Alors que la gauche s'oppose en principe à l'ultralibéralisme économique, elle serait devenue ultralibérale sur le plan éthique, en tout cas dans son choix de corriger la définition millénaire du mariage, en l'élargissant aux homosexuels (promis également au droit d'adopter des enfants).

Une majorité de protestants, avec tous les croyants, se cabre devant cette évolution, qui s'attaque à une part des convictions qu'ils estiment puiser dans leur lecture de la Bible.

 

4/ J'ajouterais pour finir une cause conjoncturelle: il me semble que l'état major de campagne de Ségolène Royal a gravement sous-estimé l'importance de s'adresser à l'électorat protestant. Au lieu d'embrayer spontanément et pleinement dans la tradition protestante de l'analyse et de la délibération de spécialistes comme un Rocard ou un Jospin savaient le faire, Ségolène Royal a préféré s'adresser au "peuple", au travers de débats participatifs peu relayés dans les milieux intellectuels. On peut penser (et je suis de ceux-là) que c'est à son honneur.

Mais en même temps, elle paye aujourd'hui un manque d'effort de séduction en direction de milieux protestants plus bourgeois que populaires.

medium_images-1.14.jpgIl ne faudrait pas oublier non plus que le Parti Socialiste français traverse, sur le plan idéologique, une crise intellectuelle presque sans précédent, qui ne peut que rebuter bien des protestants soucieux de cohérence, de rigueur et d'honnêteté.... Cette déréliction du PS, bien symbolisée par les errements pathétiques d'Eric Besson (lamentablement démago contre Sarkozy, puis lamentablement traître vis-à-vis de Ségolène Royal), n'est pas pour stimuler le vote protestant pour une gauche de gouvernement...
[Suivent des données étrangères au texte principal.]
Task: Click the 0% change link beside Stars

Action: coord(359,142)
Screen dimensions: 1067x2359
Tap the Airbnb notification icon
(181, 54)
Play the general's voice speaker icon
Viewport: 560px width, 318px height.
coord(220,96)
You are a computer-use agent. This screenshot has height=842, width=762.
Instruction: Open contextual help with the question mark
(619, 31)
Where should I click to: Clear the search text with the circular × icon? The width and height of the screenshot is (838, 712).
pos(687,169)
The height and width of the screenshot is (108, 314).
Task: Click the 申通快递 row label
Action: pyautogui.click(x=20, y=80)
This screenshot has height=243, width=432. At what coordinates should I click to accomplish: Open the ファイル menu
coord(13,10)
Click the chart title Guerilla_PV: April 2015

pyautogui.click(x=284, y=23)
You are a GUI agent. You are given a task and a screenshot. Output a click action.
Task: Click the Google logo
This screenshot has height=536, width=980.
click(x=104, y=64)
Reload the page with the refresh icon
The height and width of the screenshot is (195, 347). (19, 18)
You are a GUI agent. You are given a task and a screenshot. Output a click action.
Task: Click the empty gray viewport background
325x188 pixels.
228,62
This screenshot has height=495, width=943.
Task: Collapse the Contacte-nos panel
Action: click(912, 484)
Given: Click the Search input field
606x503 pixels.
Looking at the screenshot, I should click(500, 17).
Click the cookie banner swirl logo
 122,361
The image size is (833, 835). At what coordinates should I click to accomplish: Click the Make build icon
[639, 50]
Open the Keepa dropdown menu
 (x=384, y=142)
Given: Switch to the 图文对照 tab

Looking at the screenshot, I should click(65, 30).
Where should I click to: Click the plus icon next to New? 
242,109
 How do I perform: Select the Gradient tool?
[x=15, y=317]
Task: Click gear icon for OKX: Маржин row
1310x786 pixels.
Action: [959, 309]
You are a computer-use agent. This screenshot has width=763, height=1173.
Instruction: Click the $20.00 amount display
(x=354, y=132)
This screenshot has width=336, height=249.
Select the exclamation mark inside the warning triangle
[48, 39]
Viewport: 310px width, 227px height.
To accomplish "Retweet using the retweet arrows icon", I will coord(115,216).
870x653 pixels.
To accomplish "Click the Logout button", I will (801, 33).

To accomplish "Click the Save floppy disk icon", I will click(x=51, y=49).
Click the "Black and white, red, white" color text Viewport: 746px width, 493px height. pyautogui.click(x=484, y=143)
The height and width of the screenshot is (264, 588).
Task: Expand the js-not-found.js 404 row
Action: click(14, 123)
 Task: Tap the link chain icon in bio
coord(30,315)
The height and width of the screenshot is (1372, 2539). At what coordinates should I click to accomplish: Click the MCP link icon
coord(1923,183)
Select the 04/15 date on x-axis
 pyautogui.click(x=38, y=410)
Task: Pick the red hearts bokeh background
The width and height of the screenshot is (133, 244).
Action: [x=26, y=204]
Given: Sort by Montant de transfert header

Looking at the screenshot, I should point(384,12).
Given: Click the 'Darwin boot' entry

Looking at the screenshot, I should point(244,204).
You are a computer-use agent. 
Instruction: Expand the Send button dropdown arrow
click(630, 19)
Inversement, c'est la première fois depuis 1981 (candidat Giscard à sa réélection) que le principal candidat de droite aux élections présidentielles n'a pas l'image d'un grand corrompu. La réputation trouble de Jacques Chirac, présent au second tour en 1988, en 1995 et en 2002, n'était plus à faire, ce qui a durablement rebuté les protestants français, traditionnellement soucieux d'une éthique de l'action. Cette fois-ci, avec Nicolas Sarkozy, la droite propose un candidat dépourvu de grosses "casseroles" (du type du scandale des marchés publics de la Ville de Paris). Ce candidat dès lors rebute moins les protestants, malgré son positionnement très à droite, et désinhibe une inclination conservatrice que le très sulfureux Jacques Chirac avait découragée pendant vingt ans.